Gubernator ów, Thomas Conway, Irlandczyk, po wielu latach służby w armii francuskiej udał się do Ameryki, gdzie dosłużył się stopnia generała - inspektora Armii Kontynentalnej. W roku 1777 wplątał się w spisek zawiązany przez garstkę niezadowolonych, którzy zamierzali obalić ponoszącego porażkę za porażką Waszyngtona i zastąpić go generałem Horatiem Gatesem (pod którego rozkazami służył m.in. Tadeusz Kościuszko). Zamach nie powiódł się, a markiz de la Fayette określił Conwaya mianem człowieka "ambitnego i chorobliwie niebezpiecznego". Jednakże dziwnym zbiegiem okoliczności Conway wrócił z Ameryki w aureoli bohatera Rewolucji. Jego generalski stopień został zweryfikowany i uznany, po czym... pozbyto się go zsyłając do Pondicherry. Prawdopodobnie dlatego, że wszystkim u dworu znana była jego chorobliwa niechęć do Azji i Azjatów.

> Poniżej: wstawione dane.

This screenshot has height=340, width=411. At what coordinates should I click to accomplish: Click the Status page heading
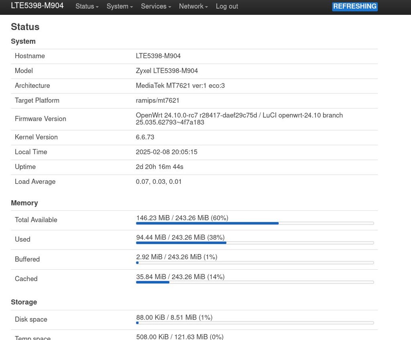pyautogui.click(x=25, y=27)
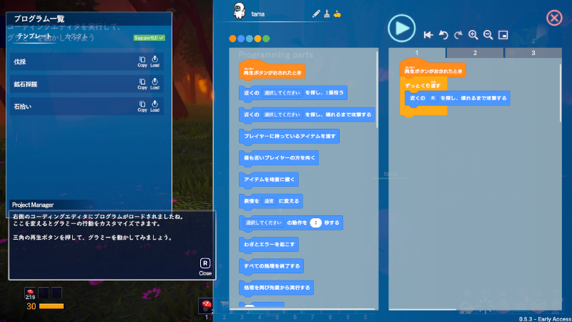572x322 pixels.
Task: Click the Close button in Project Manager dialog
Action: tap(205, 266)
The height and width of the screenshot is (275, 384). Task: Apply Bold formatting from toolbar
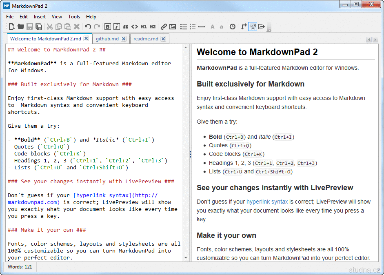tap(108, 27)
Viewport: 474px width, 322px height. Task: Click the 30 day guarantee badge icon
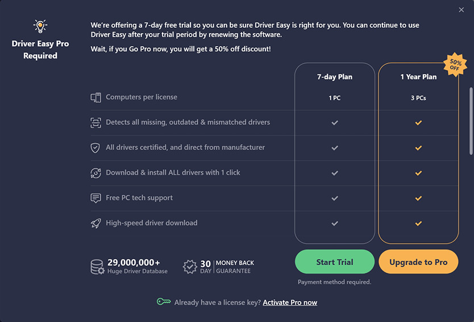pos(190,267)
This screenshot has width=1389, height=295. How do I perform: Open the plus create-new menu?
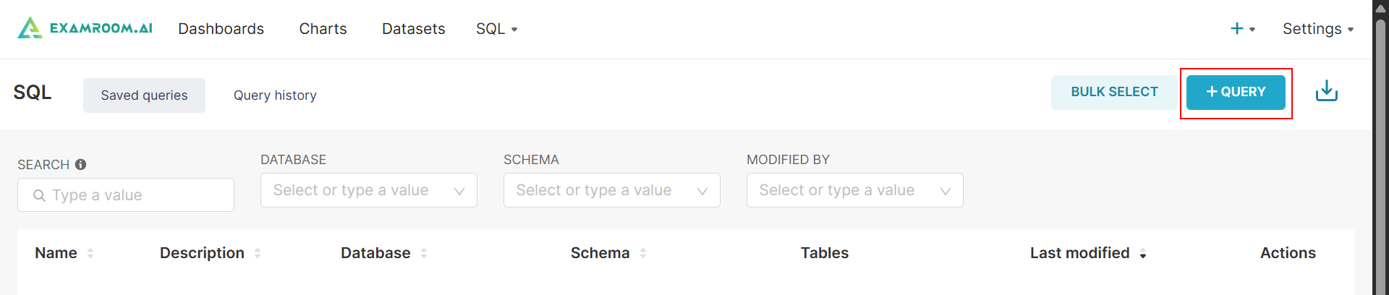[1242, 29]
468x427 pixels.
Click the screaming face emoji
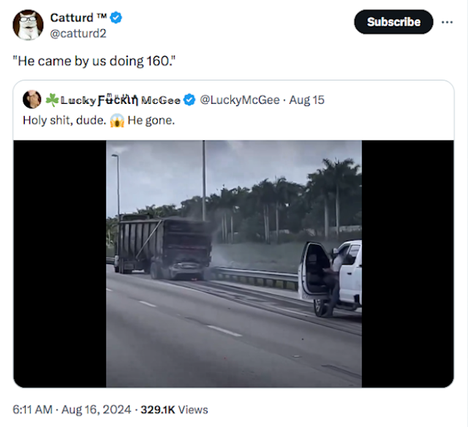pos(117,120)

Gdy Pigneau przybył do Pondicherry, dowiedział się ku swemu przerażeniu, że król raz jeszcze przemyślał i odrzucił projekt. Sprawa była niejasna, ba, podejrzana nawet. Conway nie umiał przedstawić biskupowi żadnego dokumentu, a osobistego listu królewskiego zwyczajnie nie mógł. Pigneau wysłał więc do Paryża list żądając wyjaśnień. Tymczasem przyszedł lipiec 1789 roku. Tłum zdobył i zburzył Bastylię, a słowo królewskie z dnia na dzień przestało mieć jakiekolwiek znaczenie.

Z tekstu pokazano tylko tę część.